New Yorkers take dining out seriously. And that includes on the street. A new city council bill proposed earlier this month is pushing for street food carts to display their health grades – just like restaurants do. Melissa Cáceres reports from the Upper East Side.
CACERES 1: Near the bottom steps of the Met Museum, Jack George waits in line at a shiny metal food cart. Vender Elizabeth Rossi peaks out from the window to take his order.
Hi sir, what can I get for you?
Can I get a jumbo hot dog?
What would you like on it?
Mustard and sauerkraut.
CACERES 2: It’s lunchtime on a Thursday afternoon, and visitors sit around as local musicians play nearby. George says he likes eating street hot dogs, even though they aren’t widely known for their cleanliness. He knows what New Yorkers tend to call them.
Dirty water dogs, as they are affectionately known. Although I think she’s grilling them there. I don’t think she’s boiling them.
CACERES 4: A new bill is pushing to expand the Health Department’s letter grade system for rating restaurants to food carts and trucks. Rossi’s cart has been at this location for almost 10 years. She says she feels confident that her stand would get an A.
This is a positive, happy experience.
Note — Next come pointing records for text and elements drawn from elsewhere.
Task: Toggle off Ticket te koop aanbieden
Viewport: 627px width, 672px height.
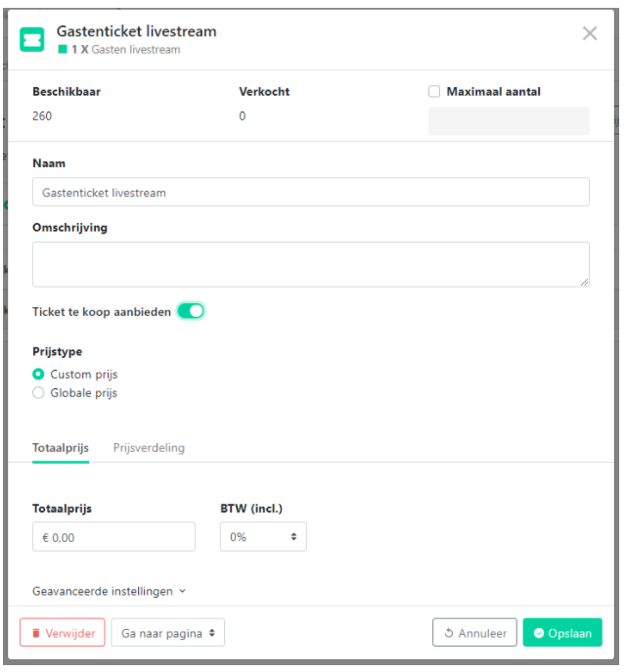Action: [x=191, y=311]
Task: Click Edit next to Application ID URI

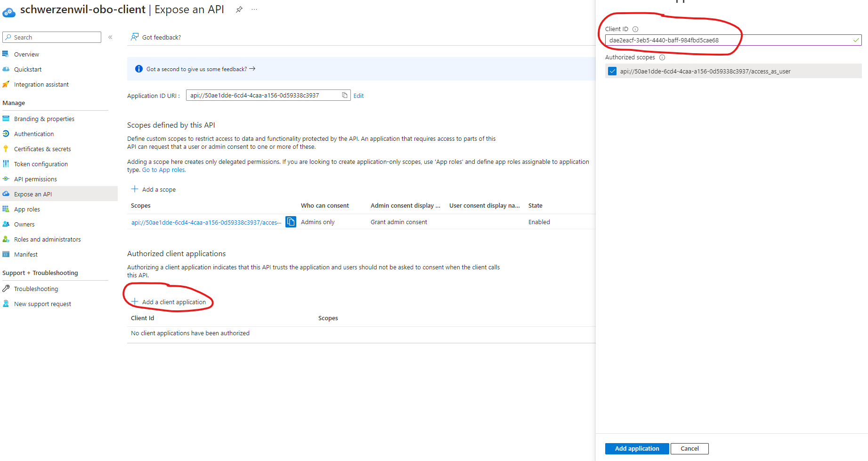Action: click(358, 96)
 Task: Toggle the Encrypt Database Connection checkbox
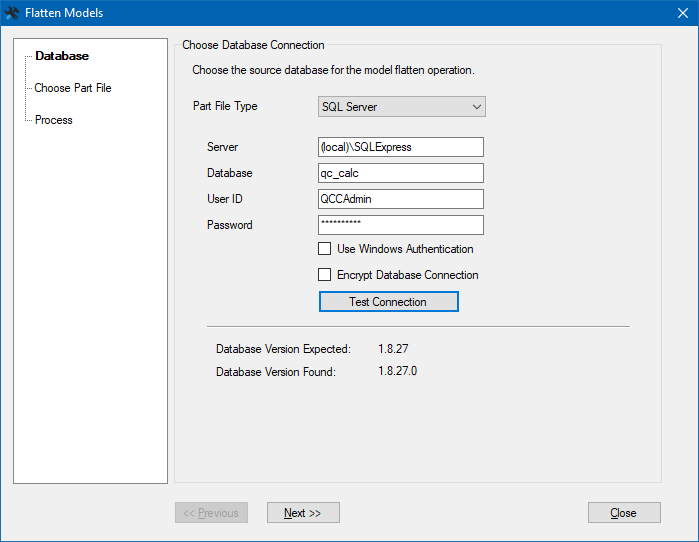(325, 275)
I want you to walk away feeling that, whatever you eat, you’re confident you would never get sick from our food. And we’ve never had a complaint like that ever.
CACERES 5: Rossi says she supports customers knowing how food carts are inspected. But she’s still worried about how the grading system would work for outdoor vendors. She says during regular health inspections, even the smallest detail can screw up your score.
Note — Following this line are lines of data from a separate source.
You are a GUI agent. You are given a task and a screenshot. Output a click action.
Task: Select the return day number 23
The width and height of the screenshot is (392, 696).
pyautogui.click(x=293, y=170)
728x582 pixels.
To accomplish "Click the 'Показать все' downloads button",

Literally, the grade, what you’re not realizing is, the grade could be that I ran out of paper towels. And they mark you off. The soap is out, in one second. Then they mark you off. If one of the coolers is leaking the wrong way..
CACERES 6: Michael Cohen is a city council legislative director and helped out with the bill. He says a lot of details about the grading process are still up in the air.
There will be testimony and there will be recommendations, I’m sure. From the Health department, from the industry, and perhaps from the public that may necessitate some tweaking of the bill.
CACERES 7: One issue at stake is how the city could afford to check out at least 3,000 food carts and trucks. Cohen says all of that would take extra time and staffing.
And if that’s what the council wants to do here, they have to be prepared to give the Health Department the resources to do it.
CACERES 8: In the meantime, street food lovers will still need to place their faith in the hands of vendors like Rossi.
CACERES 9: And the lack of grades hasn’t kept visitors away. The bill has to go through the Health Committee before the City Council gets to vote in it later this year.
Melissa Cáceres, Columbia Radio News.